Enghouse Systems Limited (TSX:ENGH) – $73.84
Enghouse Systems provides enterprise software solutions and has grown through a ‘roll-up’ strategy, typically spending between $20 million to $40 million a year on acquisitions of good-quality software assets at bargain prices, which are used in contact centres, telecommunication networks, transportation systems and for video conferencing. On June 4, 2020, Enghouse reported better-than-expected Q2 2020 revenue of $140.9 million, up 58% year over year, while net earnings per share of $0.49 also surpassed expectations, surging 64% from a year earlier. Driving second-quarter results was its video conferencing division, Vidyo Inc, which enables healthcare organizations, mostly in the United States, to hold video appointments with patients over the Internet, as well as allowing banks to meet virtually with customers.

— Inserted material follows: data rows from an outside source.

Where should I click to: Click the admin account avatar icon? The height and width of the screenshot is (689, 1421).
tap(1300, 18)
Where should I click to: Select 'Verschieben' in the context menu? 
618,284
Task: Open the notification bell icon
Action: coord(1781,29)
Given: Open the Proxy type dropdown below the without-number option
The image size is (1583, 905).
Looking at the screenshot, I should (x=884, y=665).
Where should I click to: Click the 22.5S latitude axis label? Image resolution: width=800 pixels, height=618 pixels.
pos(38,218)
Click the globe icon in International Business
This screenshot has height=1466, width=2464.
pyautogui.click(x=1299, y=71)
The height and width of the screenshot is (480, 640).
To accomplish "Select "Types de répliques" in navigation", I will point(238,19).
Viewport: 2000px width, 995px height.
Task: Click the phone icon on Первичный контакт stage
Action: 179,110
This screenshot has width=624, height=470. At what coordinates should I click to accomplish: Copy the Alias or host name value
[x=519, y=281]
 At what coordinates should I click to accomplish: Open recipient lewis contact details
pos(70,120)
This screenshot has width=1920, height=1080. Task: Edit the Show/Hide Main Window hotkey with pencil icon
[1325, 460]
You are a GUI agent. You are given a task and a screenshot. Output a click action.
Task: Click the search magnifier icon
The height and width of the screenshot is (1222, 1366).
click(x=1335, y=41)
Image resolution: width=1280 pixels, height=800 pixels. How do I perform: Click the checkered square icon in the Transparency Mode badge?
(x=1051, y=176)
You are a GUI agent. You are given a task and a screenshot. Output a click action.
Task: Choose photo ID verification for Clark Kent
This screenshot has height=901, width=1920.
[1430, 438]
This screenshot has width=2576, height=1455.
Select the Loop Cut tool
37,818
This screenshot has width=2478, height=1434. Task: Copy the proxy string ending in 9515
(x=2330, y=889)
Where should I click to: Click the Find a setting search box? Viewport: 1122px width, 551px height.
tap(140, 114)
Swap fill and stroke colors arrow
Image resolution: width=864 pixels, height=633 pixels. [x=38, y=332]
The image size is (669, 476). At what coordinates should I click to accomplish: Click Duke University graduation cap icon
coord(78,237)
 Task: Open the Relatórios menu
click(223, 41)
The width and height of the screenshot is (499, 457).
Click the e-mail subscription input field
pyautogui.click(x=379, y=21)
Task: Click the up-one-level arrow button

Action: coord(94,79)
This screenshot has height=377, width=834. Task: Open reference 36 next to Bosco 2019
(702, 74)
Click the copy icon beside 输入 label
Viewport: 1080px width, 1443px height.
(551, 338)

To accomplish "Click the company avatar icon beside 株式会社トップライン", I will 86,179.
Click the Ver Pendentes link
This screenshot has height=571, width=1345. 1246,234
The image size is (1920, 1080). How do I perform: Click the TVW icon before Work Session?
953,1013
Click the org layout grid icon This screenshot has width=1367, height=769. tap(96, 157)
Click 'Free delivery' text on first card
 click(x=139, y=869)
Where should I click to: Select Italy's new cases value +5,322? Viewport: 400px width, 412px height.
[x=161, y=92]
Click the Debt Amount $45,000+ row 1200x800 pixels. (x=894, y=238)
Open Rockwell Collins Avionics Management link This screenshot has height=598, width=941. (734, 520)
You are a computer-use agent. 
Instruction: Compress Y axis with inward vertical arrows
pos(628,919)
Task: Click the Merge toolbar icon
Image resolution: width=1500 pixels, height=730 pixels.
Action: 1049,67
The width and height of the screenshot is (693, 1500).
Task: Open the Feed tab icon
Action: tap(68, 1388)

ENGH stock has a current dividend yield of 0.7% and the Company has increased its dividend for 12 straight years.

  • One-Month Return: 115% (Excluding dividends)

Richards Packaging Income Fund (TSX:RPI.UN) – $64.24
Richards Packaging is a Canadian packaging distributor, the third largest in North America, which targets small- and medium-sized North American businesses. The Company has operated since 1912. Richards Packaging Income Fund reported first-quarter 2020 revenue that rose 33% year over year, 25% of which was organic. The Company saw returns on U.S. sales boosted by the Canadian/U.S. dollar exchange rate, in addition to increased revenue from sales of healthcare-related products associated with fighting COVID-19. RPI.UN has a current dividend yield of 2.1%.

  • One-Year Return: 51% (Excluding dividends)

Disclosure: Neither the author nor his family own shares in any of the companies mentioned above.